Collected data entries
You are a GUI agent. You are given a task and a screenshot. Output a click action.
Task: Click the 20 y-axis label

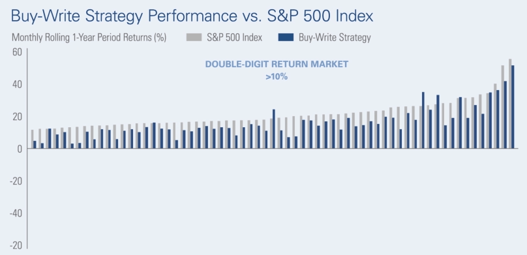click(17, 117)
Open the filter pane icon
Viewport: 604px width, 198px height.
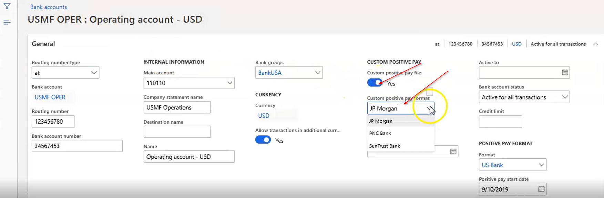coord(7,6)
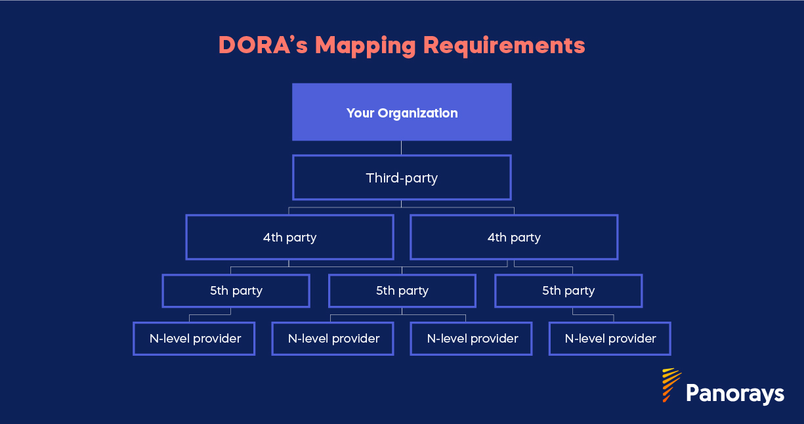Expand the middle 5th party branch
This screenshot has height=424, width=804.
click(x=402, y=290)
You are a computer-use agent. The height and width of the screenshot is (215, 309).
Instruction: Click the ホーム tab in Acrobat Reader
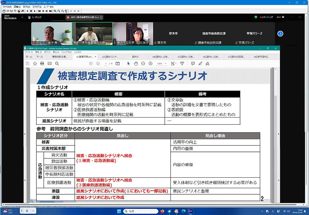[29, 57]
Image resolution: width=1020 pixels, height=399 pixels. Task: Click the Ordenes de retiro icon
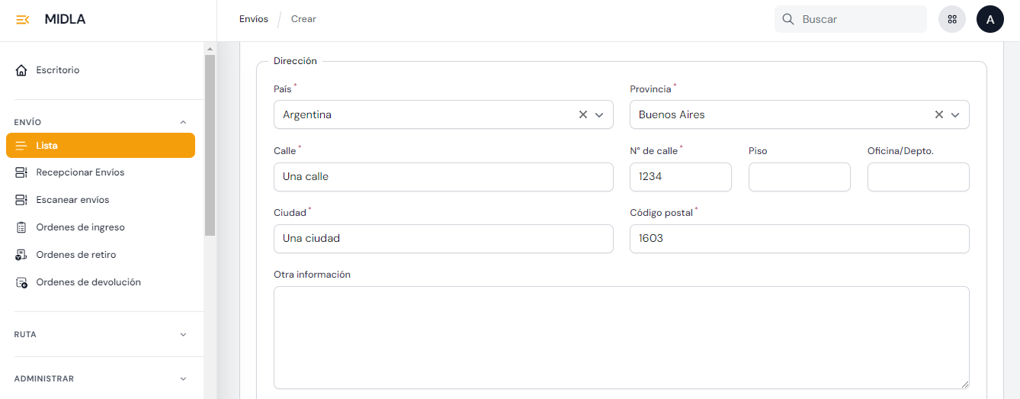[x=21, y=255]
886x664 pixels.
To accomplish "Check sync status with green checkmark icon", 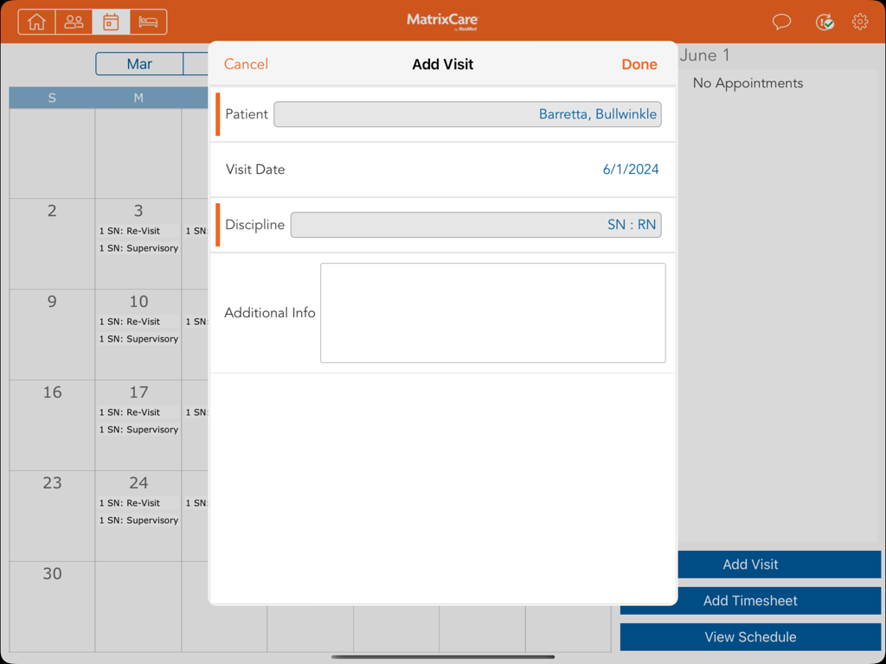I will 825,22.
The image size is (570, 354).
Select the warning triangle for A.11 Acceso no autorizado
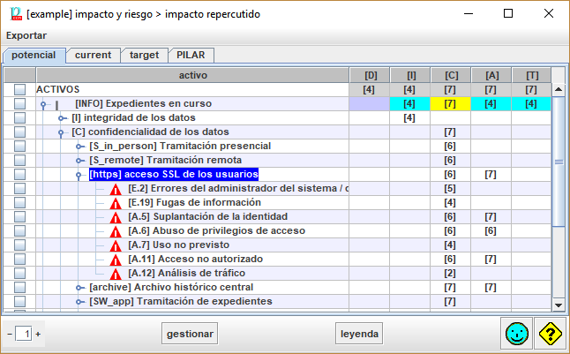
--
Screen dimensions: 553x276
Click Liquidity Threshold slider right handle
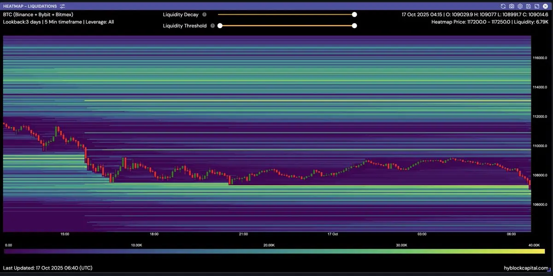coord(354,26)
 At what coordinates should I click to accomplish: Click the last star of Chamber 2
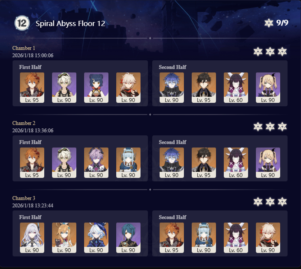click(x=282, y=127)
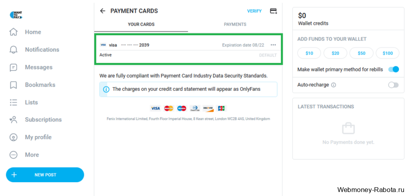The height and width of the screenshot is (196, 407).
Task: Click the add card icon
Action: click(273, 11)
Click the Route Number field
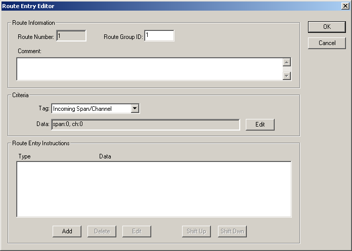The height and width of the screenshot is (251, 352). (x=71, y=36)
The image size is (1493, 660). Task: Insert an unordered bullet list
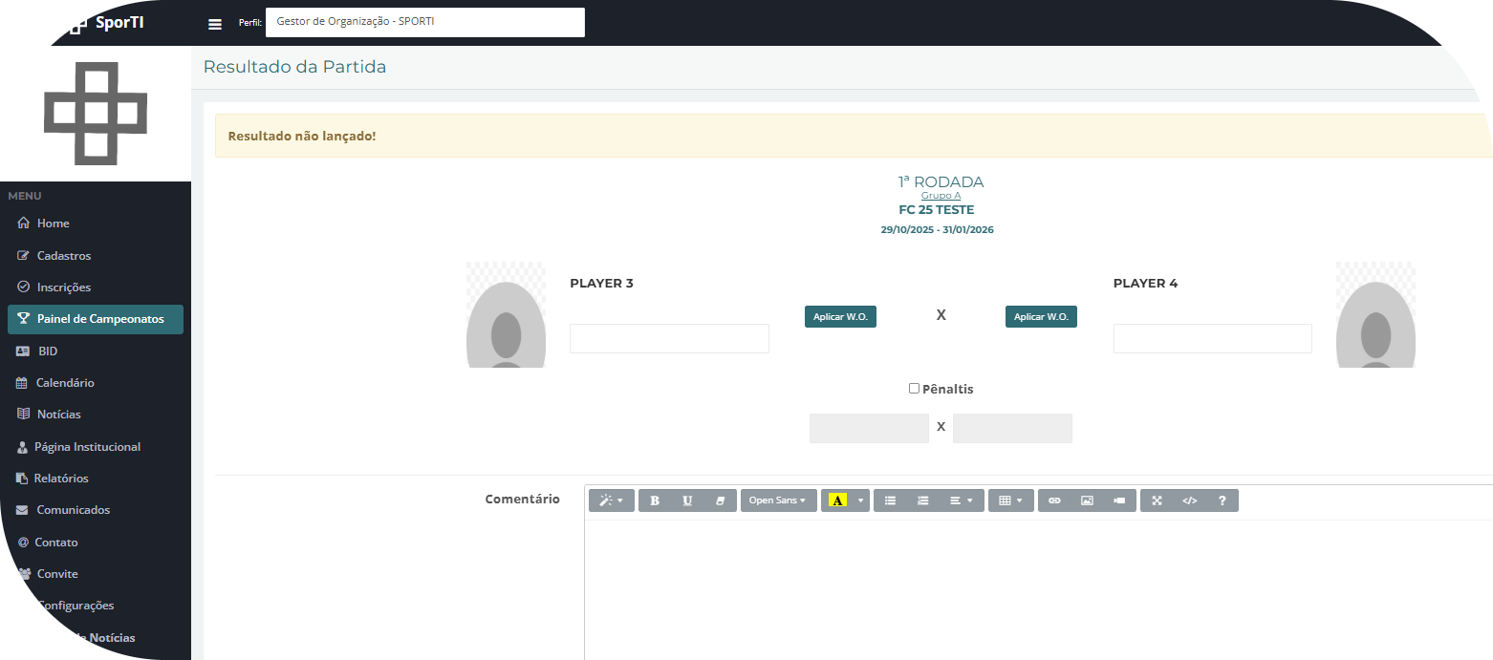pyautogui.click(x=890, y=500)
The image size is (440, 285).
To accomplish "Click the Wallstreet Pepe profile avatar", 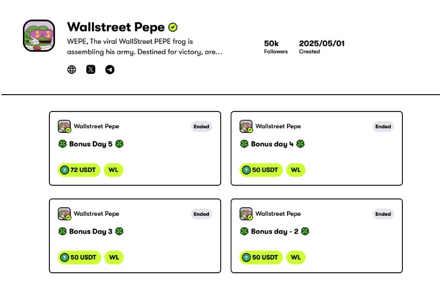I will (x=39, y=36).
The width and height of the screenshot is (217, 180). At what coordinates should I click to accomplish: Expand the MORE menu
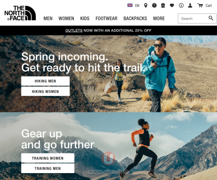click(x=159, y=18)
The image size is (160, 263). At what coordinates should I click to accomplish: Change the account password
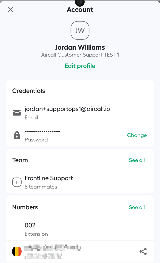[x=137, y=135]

GOAL OF THE EXERCISE
Every line of the records containing the word "agent" must appear in the answer.

WRITTEN SOLUTION
You are a GUI agent. You are given a task and a screenshot. Output a click action.
You are a computer-use agent. The height and width of the screenshot is (215, 309).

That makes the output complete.